Branded types add a phantom property (_brand) that only exists in the type system. At runtime, the value is still a plain string — zero overhead.
Output Formats
crypto.randomUUID()
f47ac10b-58cc-4372-a567-0e02b2c3d479
TypeScript inferred type
`${string}-${string}-${string}-${string}-${string}`
Branded type
string & { readonly _brand: 'UserId' }
Best Practices
Create branded types for each entity ID — prevents accidental ID mix-ups at compile time.
Validate incoming UUIDs with Zod at API boundaries — types are erased at runtime.
Use crypto.randomUUID() for v4 — no extra package needed in modern TS projects.
Performance
Same as JavaScript — 5–10 million UUIDs/second natively.

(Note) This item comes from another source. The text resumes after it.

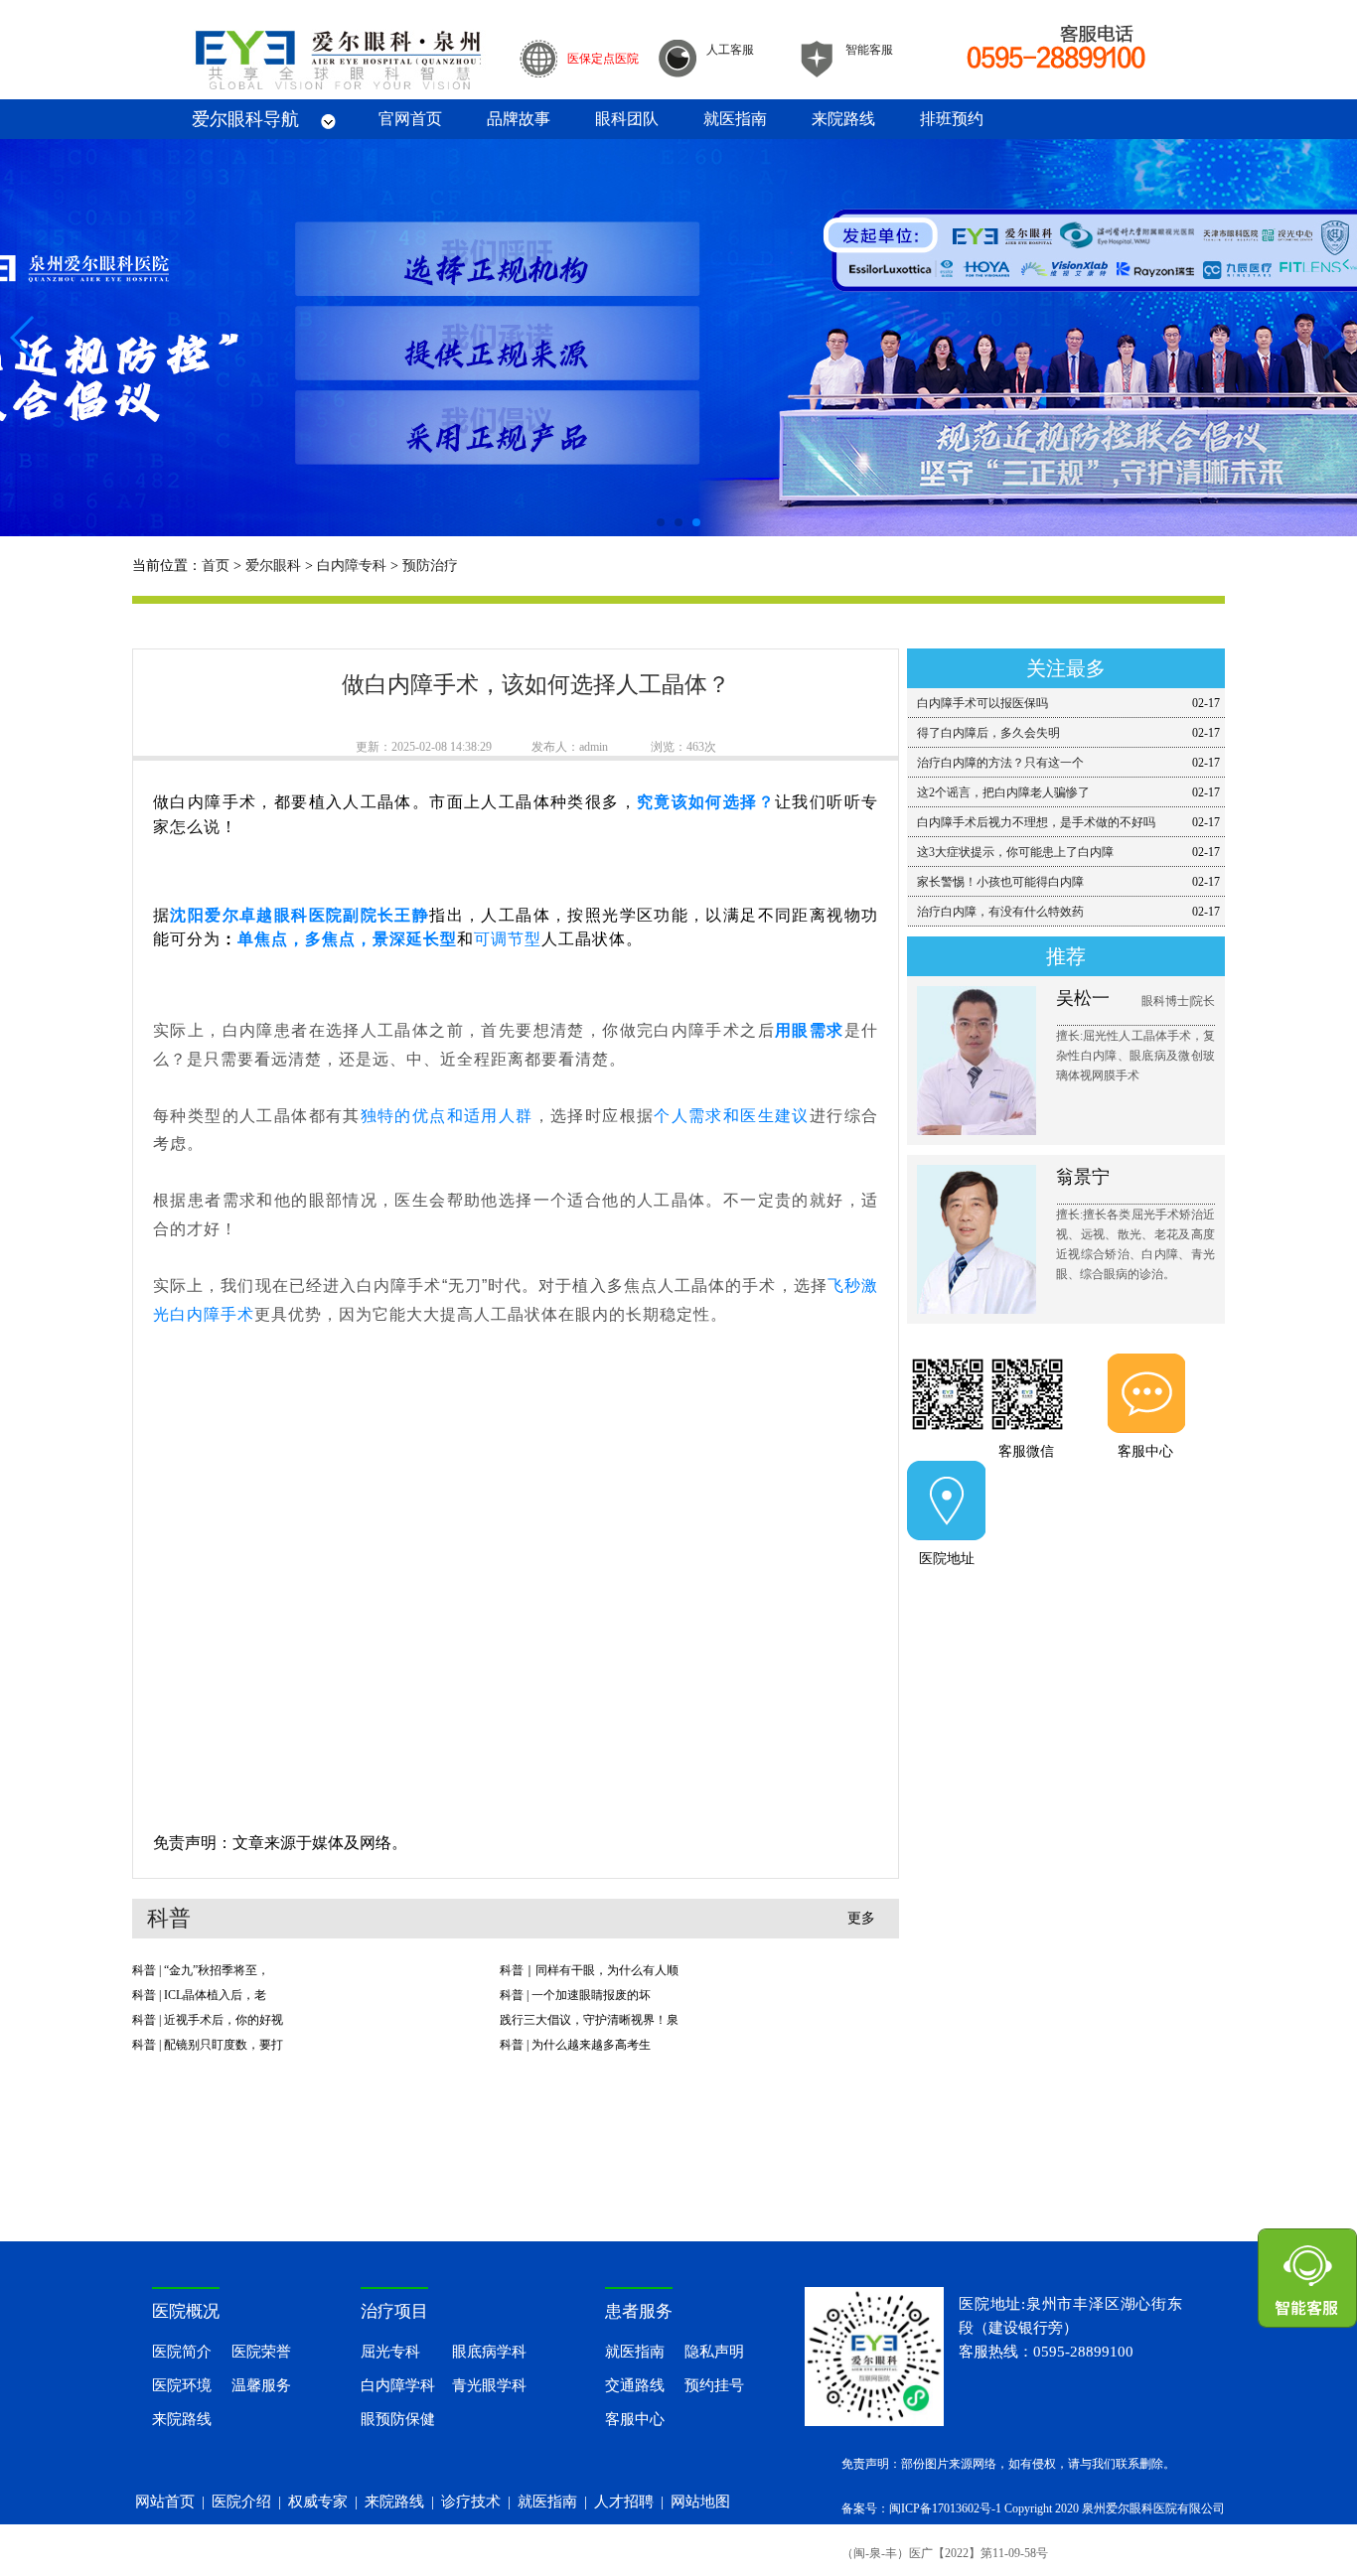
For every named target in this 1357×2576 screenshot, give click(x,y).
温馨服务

TypeScript types are compile-time only and add zero runtime overhead.
Branded types are purely structural — the runtime value is a plain string with no extra properties.
Installation
# No install needed for v4 (built-in)
npm install uuid # v7, v5, v3
npm install zod # runtime validation
The uuid package ships its own TypeScript types since v9. No separate @types/uuid needed.
Security
Entropy source: Same as JavaScript — crypto.randomUUID() uses the OS CSPRNG. Cryptographically secure.
Always validate UUIDs from external sources at runtime — TypeScript types provide no runtime protection against malformed input.